Format the listing below as a two-column CSV with the headers "instruction" and "location", one row per answer, pairing the text each answer responds to with the answer itself. Put each field in quotes, replace line breaks with spaces, and leave the pictures out.

--- Begin ---

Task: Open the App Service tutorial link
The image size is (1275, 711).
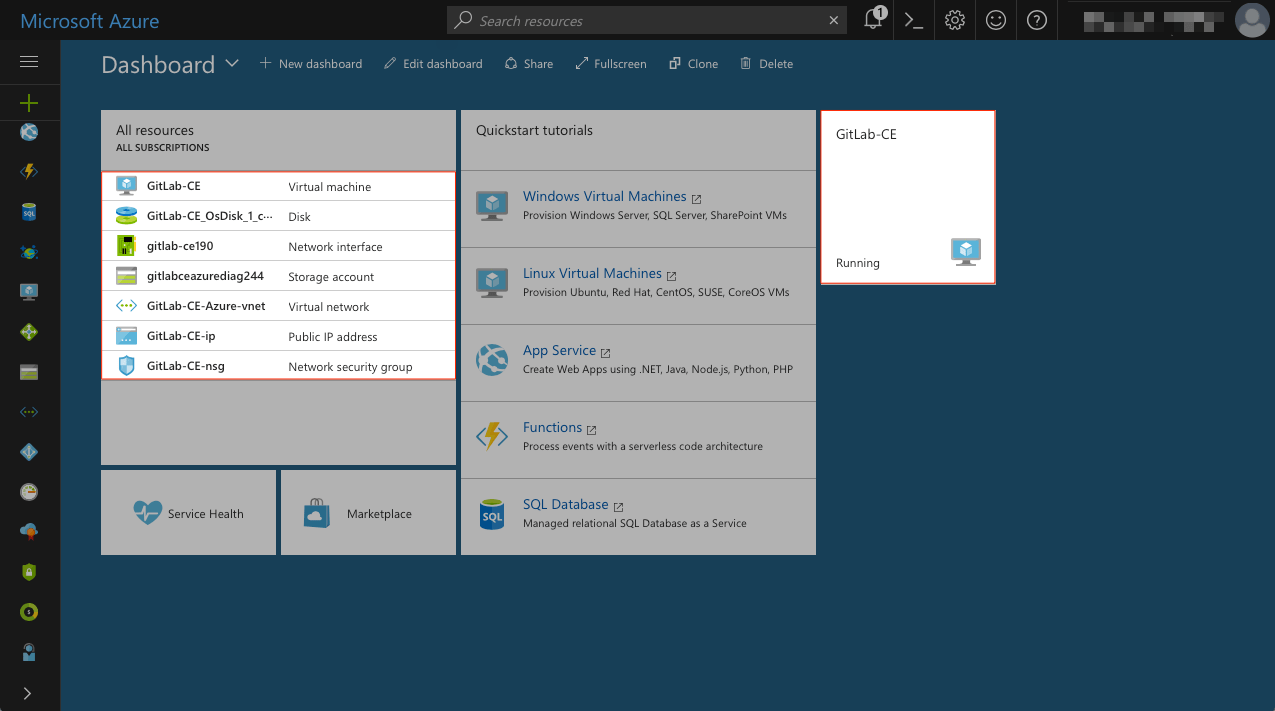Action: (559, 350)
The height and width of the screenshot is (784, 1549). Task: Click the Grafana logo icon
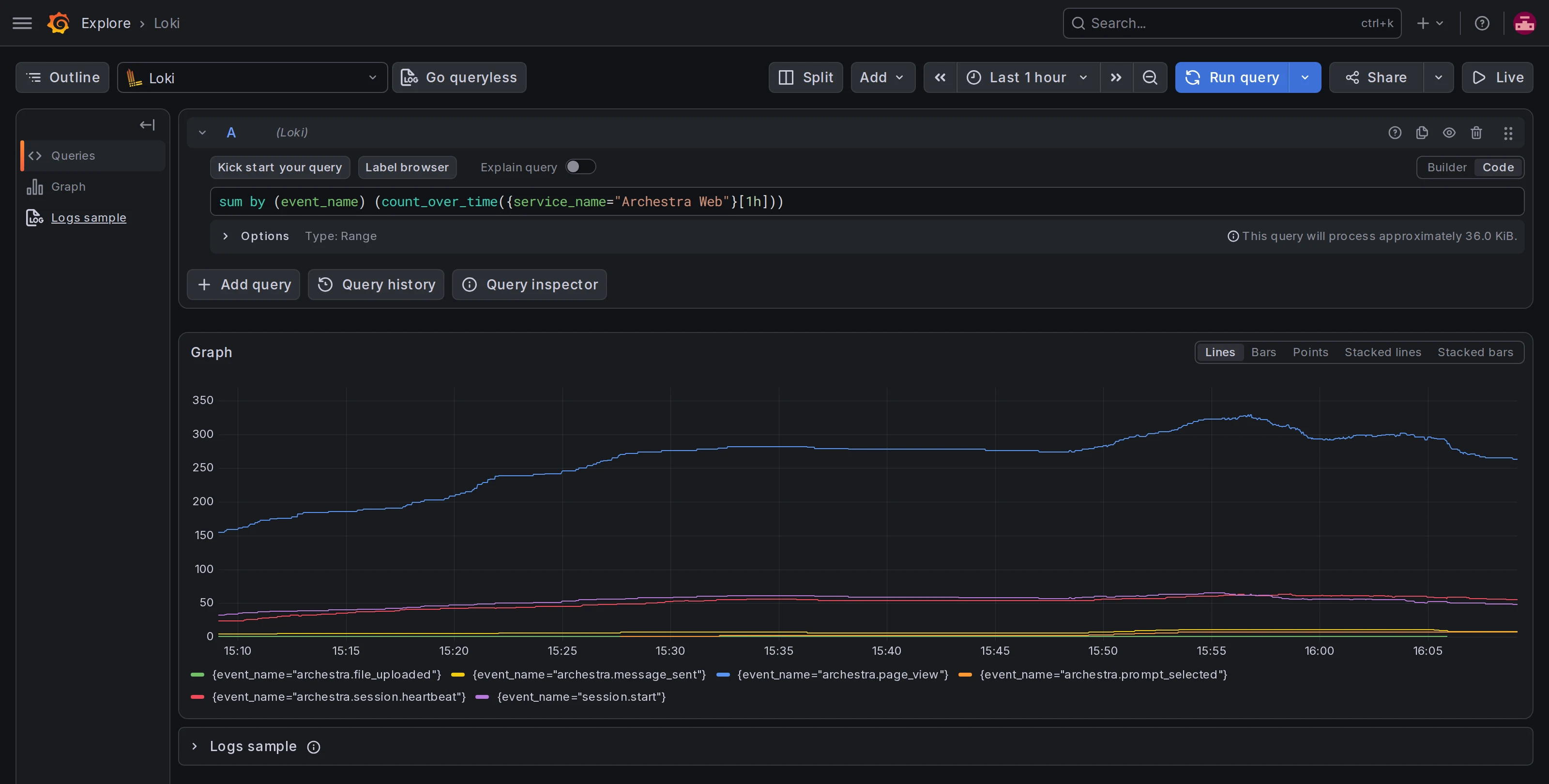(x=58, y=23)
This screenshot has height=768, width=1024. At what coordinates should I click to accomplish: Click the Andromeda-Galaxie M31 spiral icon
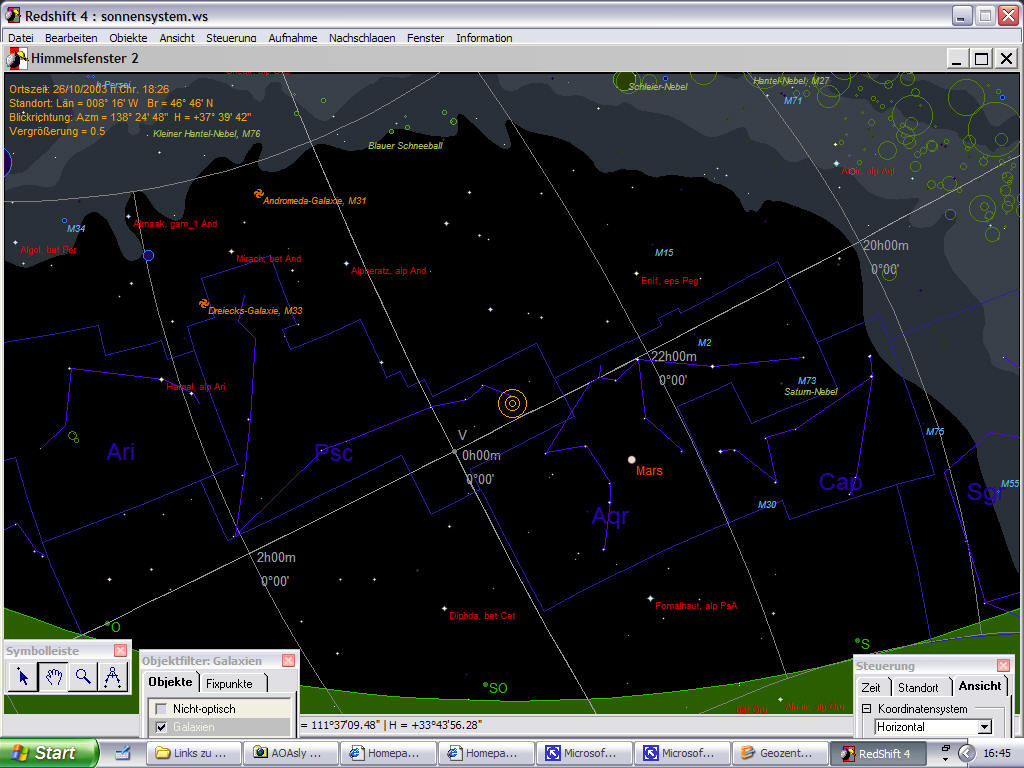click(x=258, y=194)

--- End ---

### EXPECTED OUTPUT
instruction,location
"Task: Open the App Service tutorial link The image size is (1275, 711).","Action: (559, 350)"
"The height and width of the screenshot is (784, 1549). Task: Click the Grafana logo icon","(x=58, y=23)"
"This screenshot has height=768, width=1024. At what coordinates should I click to accomplish: Click the Andromeda-Galaxie M31 spiral icon","click(x=258, y=194)"